Passage shown:
——
To get a more accurate evaluation, determine the metrics baseline before the test, and record the test results properly for each run. By analyzing the results, you can decide whether TiDB Cloud is a good fit for your application. Meanwhile, these results indicate the running status of the system, and you can adjust the system according to the metrics. For example:
Evaluate whether the system performance meets your requirements. Check the total QPS and latency. If the system performance is not satisfactory, you can tune performance as follows:
- Monitor and optimize the network latency.
- Investigate and tune the SQL performance.
- Monitor and resolve hotspot issues.
Evaluate the storage size and CPU usage rate, and scale out or scale in the TiDB cluster accordingly. Refer to the FAQ section for scaling details.
The following are tips for performance tuning:
Improve write performance
Improve query performance
- Check the SQL execution plan on the Diagnostic > Statements page.
- Check hotspot issues on the Dashboard > Key Visualizer page.
- Monitor if the TiDB cluster is running out of capacity on the Overview > Capacity Metrics page.
- Use the TiFlash feature to optimize analytical processing. See Use an HTAP Cluster.
Now the workload testing is finished, you can explore more features, for example, upgrade and backup.
TiDB Cloud regularly upgrades the TiDB clusters, while you can also submit a support ticket to request an upgrade to your clusters. See Upgrade a TiDB Cluster.
You have completed the full cycle of a PoC after you test TiDB Cloud using real workloads and get the testing results. These results help you determine if TiDB Cloud meets your expectations. Meanwhile, you have accumulated best practices for using TiDB Cloud.
——
Saved entries
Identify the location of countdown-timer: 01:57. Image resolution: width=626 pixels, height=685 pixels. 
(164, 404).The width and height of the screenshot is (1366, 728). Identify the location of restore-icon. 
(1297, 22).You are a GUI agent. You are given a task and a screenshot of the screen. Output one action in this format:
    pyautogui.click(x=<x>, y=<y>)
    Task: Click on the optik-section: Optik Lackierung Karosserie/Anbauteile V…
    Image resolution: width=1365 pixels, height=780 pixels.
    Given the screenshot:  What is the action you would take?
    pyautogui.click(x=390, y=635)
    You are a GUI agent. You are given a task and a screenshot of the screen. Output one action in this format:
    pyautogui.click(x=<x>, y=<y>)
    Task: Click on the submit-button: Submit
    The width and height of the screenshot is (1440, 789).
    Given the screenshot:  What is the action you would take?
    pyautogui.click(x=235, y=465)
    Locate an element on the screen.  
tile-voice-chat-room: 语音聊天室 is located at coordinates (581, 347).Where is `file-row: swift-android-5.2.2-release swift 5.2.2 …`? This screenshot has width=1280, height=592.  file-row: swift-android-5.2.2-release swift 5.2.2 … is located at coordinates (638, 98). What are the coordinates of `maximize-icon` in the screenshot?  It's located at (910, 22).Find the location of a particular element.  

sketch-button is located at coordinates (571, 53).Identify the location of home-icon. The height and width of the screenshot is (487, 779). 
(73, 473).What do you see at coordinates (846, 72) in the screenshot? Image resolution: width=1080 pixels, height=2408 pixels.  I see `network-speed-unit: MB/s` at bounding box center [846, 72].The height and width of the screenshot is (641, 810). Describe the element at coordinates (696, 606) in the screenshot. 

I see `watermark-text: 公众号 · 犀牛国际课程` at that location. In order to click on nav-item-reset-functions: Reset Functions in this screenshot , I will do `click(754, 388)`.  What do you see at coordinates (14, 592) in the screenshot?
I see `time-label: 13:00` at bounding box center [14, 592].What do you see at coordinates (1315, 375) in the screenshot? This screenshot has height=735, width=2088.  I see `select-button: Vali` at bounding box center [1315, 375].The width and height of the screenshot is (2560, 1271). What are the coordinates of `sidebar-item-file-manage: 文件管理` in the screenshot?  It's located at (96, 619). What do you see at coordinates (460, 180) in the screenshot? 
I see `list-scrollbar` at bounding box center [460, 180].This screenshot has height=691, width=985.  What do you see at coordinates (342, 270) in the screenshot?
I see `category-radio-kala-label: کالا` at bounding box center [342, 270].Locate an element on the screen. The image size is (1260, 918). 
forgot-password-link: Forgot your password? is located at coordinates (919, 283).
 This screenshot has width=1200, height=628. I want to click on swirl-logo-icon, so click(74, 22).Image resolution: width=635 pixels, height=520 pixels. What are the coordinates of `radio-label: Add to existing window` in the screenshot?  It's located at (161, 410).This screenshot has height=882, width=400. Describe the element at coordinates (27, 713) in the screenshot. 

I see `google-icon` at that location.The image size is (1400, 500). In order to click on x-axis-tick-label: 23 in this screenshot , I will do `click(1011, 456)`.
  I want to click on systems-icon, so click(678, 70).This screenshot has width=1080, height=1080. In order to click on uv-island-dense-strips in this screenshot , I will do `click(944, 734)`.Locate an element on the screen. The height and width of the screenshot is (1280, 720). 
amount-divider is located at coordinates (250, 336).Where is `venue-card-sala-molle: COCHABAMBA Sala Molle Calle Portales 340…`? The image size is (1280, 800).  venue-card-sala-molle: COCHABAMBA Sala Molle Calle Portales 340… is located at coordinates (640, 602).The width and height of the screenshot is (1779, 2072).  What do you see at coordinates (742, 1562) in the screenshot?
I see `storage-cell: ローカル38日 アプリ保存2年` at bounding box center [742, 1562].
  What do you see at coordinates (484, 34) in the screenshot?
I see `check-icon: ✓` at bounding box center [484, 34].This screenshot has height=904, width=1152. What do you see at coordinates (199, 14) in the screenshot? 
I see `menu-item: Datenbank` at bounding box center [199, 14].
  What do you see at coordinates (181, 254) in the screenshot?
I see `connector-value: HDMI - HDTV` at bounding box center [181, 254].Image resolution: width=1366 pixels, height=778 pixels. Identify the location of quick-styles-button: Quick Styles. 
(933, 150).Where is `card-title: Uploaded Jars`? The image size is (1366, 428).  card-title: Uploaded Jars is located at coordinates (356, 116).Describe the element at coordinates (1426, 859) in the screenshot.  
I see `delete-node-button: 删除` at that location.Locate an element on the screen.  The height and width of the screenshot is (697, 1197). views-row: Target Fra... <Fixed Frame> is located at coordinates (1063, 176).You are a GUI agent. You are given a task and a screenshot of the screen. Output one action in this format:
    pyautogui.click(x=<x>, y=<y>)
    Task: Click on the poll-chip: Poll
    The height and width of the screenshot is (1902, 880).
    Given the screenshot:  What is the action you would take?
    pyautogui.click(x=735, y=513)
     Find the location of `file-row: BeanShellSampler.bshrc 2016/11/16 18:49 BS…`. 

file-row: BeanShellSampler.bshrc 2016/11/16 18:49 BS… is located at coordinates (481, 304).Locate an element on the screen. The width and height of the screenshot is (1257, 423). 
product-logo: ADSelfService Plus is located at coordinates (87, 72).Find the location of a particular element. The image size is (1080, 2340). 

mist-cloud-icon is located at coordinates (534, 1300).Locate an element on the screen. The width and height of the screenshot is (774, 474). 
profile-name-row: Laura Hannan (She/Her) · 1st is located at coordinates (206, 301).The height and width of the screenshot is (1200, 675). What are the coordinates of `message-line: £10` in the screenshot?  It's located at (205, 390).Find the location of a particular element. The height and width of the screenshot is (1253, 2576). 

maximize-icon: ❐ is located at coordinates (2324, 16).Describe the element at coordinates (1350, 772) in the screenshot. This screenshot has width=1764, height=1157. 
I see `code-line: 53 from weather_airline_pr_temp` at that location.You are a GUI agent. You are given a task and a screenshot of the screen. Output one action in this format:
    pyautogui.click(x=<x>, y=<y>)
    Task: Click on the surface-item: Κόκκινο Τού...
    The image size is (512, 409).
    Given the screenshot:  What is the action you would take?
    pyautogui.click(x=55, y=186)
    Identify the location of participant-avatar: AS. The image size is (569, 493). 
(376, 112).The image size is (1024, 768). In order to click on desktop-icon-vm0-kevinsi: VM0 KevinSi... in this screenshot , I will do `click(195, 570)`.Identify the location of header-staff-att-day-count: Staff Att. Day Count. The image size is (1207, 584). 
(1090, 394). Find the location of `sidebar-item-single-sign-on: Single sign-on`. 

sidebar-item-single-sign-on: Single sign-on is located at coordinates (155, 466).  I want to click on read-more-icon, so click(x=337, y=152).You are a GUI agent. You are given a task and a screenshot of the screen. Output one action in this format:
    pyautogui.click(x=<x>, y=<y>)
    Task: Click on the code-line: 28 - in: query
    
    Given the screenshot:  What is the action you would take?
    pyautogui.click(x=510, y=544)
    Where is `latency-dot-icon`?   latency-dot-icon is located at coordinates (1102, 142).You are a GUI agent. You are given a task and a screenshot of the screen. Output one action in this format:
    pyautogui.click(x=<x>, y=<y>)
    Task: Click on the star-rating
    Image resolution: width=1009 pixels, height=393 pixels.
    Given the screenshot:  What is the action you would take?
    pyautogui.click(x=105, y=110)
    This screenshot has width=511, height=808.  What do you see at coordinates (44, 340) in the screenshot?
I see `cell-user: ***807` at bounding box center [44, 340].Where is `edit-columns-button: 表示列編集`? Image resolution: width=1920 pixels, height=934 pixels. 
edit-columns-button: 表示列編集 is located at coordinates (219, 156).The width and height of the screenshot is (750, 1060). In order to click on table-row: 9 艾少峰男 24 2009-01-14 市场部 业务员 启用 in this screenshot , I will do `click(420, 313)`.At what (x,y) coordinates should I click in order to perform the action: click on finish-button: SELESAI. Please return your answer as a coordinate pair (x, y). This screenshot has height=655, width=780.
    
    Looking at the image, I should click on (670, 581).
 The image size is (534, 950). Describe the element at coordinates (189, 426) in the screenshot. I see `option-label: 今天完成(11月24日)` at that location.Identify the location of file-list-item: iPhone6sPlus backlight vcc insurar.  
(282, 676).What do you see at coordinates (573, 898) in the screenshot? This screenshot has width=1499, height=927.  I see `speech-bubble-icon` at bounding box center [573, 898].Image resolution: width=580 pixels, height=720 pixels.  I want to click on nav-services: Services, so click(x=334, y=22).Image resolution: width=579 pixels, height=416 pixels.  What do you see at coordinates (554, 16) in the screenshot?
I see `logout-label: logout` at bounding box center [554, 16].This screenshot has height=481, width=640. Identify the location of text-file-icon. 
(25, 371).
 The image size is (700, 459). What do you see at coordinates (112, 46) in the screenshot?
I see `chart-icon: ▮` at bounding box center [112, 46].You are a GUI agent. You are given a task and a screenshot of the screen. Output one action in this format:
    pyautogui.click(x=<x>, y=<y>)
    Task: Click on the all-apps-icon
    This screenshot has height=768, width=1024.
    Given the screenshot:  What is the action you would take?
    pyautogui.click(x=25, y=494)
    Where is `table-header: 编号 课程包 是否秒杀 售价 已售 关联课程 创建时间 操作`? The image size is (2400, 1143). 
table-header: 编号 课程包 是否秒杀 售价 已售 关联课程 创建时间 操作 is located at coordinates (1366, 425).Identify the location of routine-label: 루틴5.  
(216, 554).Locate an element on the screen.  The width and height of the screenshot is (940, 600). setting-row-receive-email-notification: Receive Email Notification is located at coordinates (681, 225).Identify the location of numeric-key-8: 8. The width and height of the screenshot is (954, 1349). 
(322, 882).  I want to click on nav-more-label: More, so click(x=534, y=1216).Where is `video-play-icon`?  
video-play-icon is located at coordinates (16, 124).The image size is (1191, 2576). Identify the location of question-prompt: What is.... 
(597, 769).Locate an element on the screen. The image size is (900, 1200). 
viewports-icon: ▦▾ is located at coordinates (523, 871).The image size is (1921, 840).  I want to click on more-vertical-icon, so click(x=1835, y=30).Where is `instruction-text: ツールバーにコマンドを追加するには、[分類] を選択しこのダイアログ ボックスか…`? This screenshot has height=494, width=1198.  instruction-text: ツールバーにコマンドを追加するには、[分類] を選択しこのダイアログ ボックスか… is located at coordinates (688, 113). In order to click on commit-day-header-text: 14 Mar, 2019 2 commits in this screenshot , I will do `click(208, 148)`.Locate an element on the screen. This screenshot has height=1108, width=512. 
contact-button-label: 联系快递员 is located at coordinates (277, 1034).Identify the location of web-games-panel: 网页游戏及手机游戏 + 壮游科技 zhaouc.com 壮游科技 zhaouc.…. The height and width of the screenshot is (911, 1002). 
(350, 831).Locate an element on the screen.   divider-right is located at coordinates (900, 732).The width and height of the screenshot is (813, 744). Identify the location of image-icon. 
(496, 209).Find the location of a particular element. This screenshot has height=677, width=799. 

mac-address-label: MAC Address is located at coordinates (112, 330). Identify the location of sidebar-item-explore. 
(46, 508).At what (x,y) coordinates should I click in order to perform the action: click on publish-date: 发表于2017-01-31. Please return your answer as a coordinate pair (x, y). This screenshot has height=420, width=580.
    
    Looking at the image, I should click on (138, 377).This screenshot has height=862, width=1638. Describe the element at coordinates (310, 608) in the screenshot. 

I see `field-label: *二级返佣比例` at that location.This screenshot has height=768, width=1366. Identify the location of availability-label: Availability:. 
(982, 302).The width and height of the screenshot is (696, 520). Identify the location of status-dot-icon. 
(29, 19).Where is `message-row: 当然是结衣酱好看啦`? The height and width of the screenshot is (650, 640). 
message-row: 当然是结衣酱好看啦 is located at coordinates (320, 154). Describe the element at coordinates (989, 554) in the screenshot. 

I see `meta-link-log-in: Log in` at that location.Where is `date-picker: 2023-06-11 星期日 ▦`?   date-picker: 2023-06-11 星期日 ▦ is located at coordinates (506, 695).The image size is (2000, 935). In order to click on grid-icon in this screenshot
——
Copy the part of the TiDB Cloud text that opens with "- Use the TiFlash" and closes with "using TiDB Cloud.", switching "support ticket" to "support request". The records are not needed.

Answer to this exercise:
- Use the TiFlash feature to optimize analytical processing. See Use an HTAP Cluster.
Now the workload testing is finished, you can explore more features, for example, upgrade and backup.
TiDB Cloud regularly upgrades the TiDB clusters, while you can also submit a support request to request an upgrade to your clusters. See Upgrade a TiDB Cluster.
You have completed the full cycle of a PoC after you test TiDB Cloud using real workloads and get the testing results. These results help you determine if TiDB Cloud meets your expectations. Meanwhile, you have accumulated best practices for using TiDB Cloud.